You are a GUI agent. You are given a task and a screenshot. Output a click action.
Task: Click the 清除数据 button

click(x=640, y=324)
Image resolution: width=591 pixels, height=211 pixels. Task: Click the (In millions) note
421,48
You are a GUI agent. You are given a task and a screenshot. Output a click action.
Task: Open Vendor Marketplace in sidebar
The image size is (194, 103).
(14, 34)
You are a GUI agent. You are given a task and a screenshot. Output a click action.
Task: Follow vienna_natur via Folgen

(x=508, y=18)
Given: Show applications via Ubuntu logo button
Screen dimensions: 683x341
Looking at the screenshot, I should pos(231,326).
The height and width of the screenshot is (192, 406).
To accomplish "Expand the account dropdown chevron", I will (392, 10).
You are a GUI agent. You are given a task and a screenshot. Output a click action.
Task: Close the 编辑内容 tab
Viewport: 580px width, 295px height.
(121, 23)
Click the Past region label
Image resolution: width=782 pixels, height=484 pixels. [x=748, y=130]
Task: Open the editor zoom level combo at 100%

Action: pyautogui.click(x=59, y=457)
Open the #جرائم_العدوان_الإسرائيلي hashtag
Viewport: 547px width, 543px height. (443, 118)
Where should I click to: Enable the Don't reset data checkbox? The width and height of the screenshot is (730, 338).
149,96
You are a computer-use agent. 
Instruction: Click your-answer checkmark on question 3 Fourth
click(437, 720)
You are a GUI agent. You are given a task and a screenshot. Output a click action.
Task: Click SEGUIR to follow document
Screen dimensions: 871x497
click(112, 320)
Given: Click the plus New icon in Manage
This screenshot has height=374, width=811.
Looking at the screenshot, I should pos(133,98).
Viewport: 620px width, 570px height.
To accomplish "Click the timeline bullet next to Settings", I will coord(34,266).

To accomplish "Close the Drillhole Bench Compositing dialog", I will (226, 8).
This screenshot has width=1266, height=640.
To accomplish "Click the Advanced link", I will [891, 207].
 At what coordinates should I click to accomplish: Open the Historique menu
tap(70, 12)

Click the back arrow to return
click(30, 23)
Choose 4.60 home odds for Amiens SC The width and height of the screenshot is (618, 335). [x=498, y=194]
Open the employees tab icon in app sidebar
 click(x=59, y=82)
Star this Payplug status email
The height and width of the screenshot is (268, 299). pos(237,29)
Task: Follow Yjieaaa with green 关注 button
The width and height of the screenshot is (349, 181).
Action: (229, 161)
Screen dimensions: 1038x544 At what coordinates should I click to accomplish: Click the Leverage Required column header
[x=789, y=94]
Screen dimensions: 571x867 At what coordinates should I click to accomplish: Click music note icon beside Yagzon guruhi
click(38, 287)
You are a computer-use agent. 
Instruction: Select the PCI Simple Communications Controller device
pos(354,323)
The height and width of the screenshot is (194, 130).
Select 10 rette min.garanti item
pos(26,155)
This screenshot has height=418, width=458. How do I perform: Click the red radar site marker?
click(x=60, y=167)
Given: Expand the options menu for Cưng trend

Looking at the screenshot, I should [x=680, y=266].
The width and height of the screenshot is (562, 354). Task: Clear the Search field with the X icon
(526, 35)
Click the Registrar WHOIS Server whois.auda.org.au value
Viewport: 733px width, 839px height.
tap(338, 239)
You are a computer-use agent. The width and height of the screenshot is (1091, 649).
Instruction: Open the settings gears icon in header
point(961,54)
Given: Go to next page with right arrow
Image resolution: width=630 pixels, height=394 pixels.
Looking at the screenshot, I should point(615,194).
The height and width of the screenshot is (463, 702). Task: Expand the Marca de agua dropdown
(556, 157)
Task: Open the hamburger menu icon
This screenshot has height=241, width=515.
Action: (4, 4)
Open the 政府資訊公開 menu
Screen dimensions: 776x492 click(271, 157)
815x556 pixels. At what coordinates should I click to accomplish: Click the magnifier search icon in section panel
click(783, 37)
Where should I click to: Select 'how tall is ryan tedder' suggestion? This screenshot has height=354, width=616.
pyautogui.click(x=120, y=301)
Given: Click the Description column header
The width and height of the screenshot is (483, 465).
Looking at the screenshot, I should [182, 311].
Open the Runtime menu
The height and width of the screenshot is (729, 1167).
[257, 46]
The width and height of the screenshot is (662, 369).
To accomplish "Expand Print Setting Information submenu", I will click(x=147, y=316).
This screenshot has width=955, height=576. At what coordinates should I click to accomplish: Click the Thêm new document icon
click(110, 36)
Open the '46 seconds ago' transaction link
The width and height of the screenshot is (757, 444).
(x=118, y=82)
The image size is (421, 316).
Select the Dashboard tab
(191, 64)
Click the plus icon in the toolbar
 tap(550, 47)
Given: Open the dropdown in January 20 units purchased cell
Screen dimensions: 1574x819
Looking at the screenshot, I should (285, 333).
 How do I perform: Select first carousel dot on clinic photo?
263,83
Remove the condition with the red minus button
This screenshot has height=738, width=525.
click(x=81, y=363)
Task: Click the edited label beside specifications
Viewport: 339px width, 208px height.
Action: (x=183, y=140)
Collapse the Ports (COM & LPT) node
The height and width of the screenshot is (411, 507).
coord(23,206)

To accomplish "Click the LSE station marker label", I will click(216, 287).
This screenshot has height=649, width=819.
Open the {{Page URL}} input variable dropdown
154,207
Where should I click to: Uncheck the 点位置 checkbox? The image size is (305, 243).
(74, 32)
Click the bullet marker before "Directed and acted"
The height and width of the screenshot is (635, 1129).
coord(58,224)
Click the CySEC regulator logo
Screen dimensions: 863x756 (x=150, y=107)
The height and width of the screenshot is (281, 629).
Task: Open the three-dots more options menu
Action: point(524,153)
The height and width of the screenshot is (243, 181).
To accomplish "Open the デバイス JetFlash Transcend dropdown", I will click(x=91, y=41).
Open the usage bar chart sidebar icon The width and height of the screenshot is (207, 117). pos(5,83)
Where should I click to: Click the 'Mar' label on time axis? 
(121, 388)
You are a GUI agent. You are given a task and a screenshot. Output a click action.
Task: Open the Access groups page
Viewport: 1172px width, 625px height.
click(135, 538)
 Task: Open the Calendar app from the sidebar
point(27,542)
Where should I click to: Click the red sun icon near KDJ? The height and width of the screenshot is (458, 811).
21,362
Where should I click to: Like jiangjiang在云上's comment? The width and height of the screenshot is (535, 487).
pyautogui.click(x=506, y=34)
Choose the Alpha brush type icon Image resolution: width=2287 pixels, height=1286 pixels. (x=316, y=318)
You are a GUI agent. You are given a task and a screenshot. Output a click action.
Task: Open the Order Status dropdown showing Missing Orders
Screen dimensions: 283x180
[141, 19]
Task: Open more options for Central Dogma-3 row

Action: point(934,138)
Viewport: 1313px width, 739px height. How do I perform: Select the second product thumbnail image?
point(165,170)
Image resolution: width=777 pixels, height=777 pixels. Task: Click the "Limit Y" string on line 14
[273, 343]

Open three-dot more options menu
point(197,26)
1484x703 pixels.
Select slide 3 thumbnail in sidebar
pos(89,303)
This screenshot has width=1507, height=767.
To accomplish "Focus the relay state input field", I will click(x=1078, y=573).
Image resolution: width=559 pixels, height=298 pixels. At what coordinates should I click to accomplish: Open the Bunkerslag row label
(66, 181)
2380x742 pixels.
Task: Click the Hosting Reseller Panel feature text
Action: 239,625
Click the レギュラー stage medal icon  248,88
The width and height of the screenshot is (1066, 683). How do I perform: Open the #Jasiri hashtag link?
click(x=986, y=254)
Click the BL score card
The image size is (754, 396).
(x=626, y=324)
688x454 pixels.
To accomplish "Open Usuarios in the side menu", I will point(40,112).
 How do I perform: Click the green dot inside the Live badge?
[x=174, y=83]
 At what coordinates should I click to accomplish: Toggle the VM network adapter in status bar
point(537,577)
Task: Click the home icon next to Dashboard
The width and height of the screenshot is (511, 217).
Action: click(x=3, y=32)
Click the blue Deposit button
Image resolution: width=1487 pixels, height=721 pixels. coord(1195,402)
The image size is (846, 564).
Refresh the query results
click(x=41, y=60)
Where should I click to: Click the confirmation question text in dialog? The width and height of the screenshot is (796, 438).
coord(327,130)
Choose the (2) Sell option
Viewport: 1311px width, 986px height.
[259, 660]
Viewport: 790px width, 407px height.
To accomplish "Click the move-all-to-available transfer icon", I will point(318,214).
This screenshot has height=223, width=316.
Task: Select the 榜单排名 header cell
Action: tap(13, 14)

################

— WHAT IS NEEDED —
Retype the lines from the one containing "Task: Click the home icon next to Dashboard" to the last line above. Change nothing and include no others.

— EXERCISE RESPONSE —
Task: Click the home icon next to Dashboard
The width and height of the screenshot is (511, 217).
Action: click(x=3, y=32)
Click the blue Deposit button
Image resolution: width=1487 pixels, height=721 pixels. coord(1195,402)
The image size is (846, 564).
Refresh the query results
click(x=41, y=60)
Where should I click to: Click the confirmation question text in dialog? The width and height of the screenshot is (796, 438).
coord(327,130)
Choose the (2) Sell option
Viewport: 1311px width, 986px height.
[259, 660]
Viewport: 790px width, 407px height.
To accomplish "Click the move-all-to-available transfer icon", I will point(318,214).
This screenshot has height=223, width=316.
Task: Select the 榜单排名 header cell
Action: tap(13, 14)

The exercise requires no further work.